究極のお嬢様の本当のマナー

実話だそうだけど、どこの国か忘れた。何処かの国の王様が、晩餐会に外国から人を招いた時、その人がフィンガーボールの水を、知らずに飲んでしまったという。回りは慌てたけれど、その王様は、さりげなく、自分もフィンガー・ボールの水を飲んだのだという。回りもそれに慌ててならったとか。
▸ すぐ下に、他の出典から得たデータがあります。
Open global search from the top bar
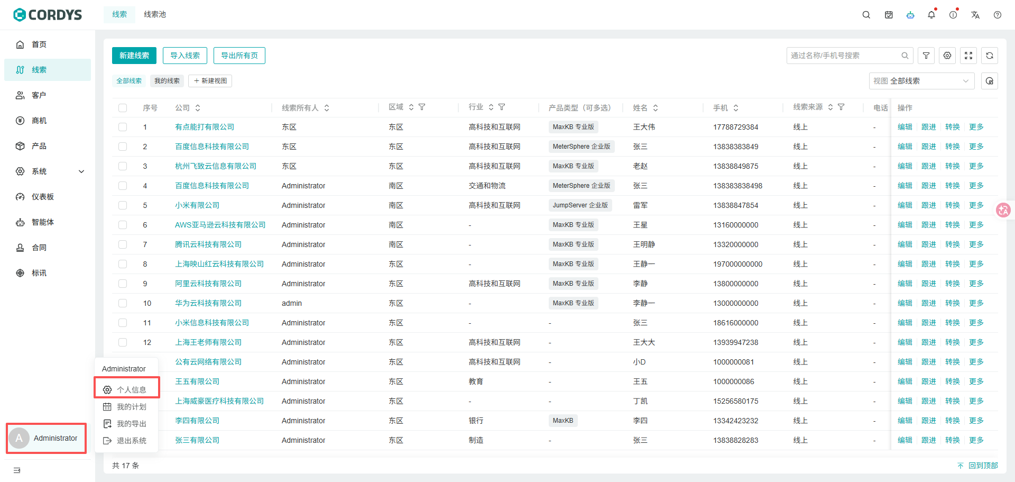1015x482 pixels. tap(866, 15)
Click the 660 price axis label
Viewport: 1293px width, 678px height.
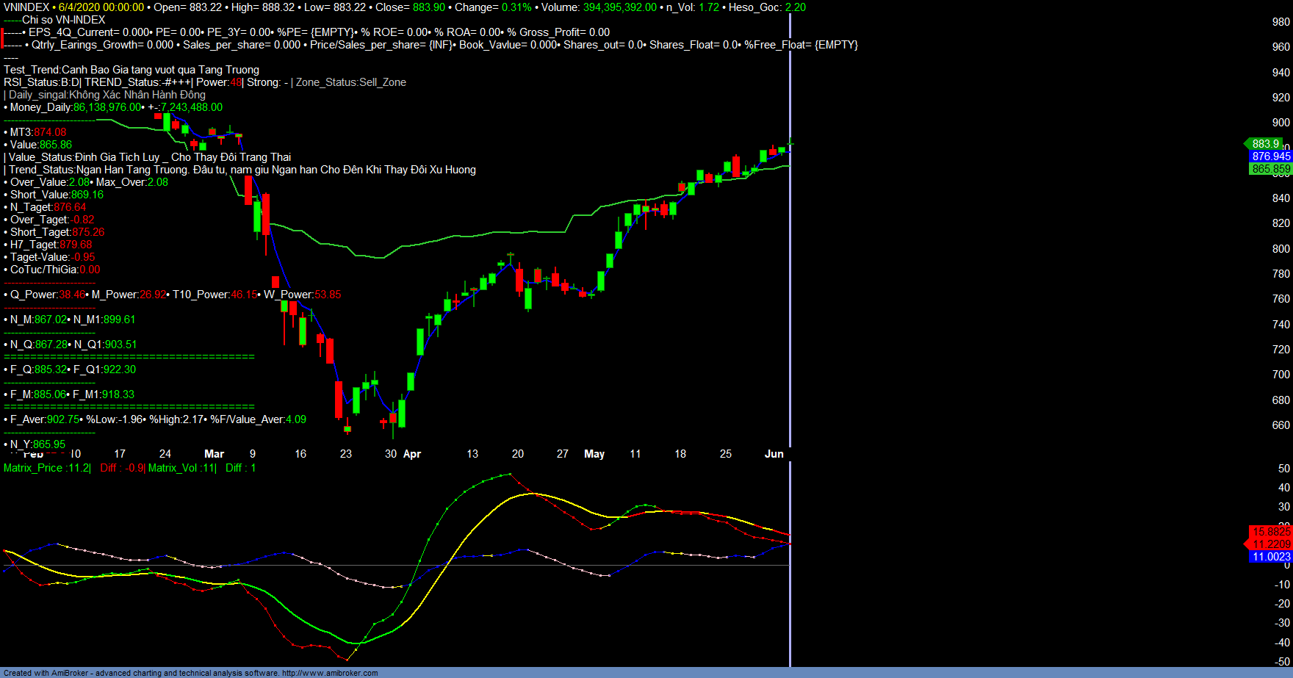pos(1281,425)
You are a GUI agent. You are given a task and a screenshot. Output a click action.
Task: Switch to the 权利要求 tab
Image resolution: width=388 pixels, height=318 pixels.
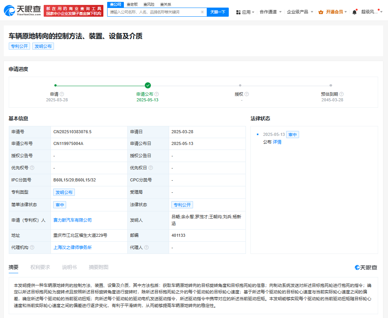40,268
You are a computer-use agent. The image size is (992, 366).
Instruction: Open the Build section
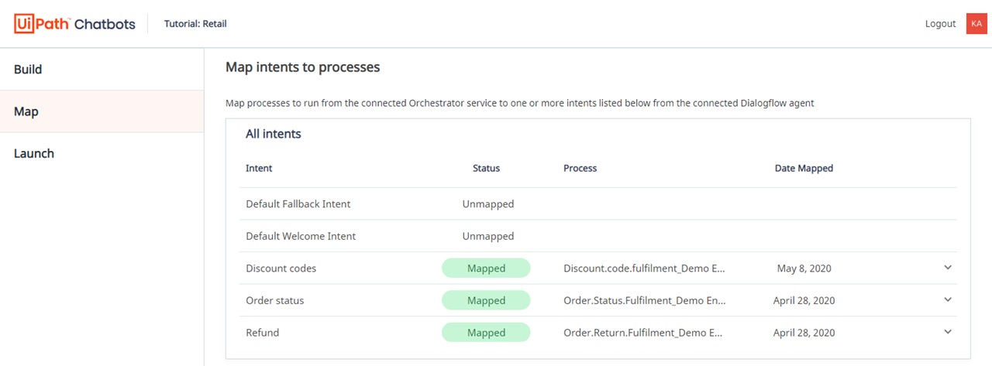[28, 70]
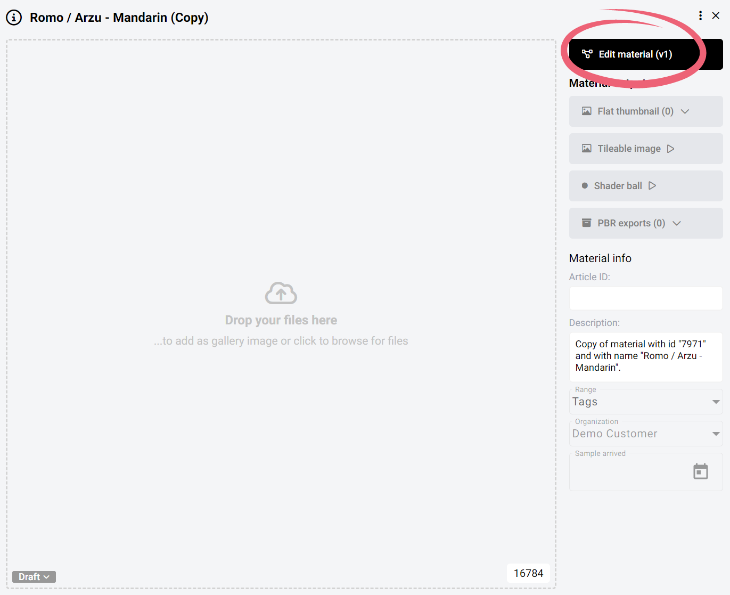
Task: Click the node graph icon on Edit material
Action: click(587, 54)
この王様こそ、本当のマナーを知っている人だと思う。茶道の千利休にも、そういう類の話があったと思う。真の礼儀とはそういうものだと思う。同様に本当のマナーを知って育っている紀宮さまも、庶民の中に入っても、人のマナーに眉をひそめたり、心で軽蔑したり、偉そうに決めつけたりなさらないだろう。

一つの文化・育ちで当り前でも、文化の違い、育ちの違いで、知らずにいることもある。文化によっては、全く相反するマナーが正しい場合もある。どの文化が上で、どの文化が下ということもない。

育ちだって本質的にはそうだ。良い育ちに生まれたことは、その人にとって、幸運なことではあるけれど、悪い育ちの人のマナーを、軽蔑する権利が与えられた訳ではない。相手の育ちに思いやりを持ち、 静かに自分の育ちに感謝しつつ、自分の文化を守って、継承して行けば良いことだ。

自分でマナー通と思っているけど、実はそういう本当のマナーのない、始末に負えないのが結構居る。 善魔の一種だ。美智子さまは皇室の中のそういう善魔に、ずいぶん痛めつけられたのだと聞く。紀宮さまの笑顔からは、そういう奢りを感じたことがない。

自分が育った文化とマナーを大事にしながらも、相手の文化に敬意を持ち、不快を与えないように気を配ること、相手の育ちに思いやりを持つこと、高みに立って、とやかく目くじらをたてないこと、それが一番人間として大事なマナーだということを、紀宮さまは多分、骨の髄まで身に付けられているのだと思う。

学習院の友人達が、いつも穏やかで、にこやかなお方と言っていた。紀宮さまの笑顔は、本当のマナーを身に付けた人しか持てない、深い寛容が感じられる。どんなにマナーが立派でも、謙虚さと寛容、思いやりの心がない人には、本当の礼儀の心はないと思う。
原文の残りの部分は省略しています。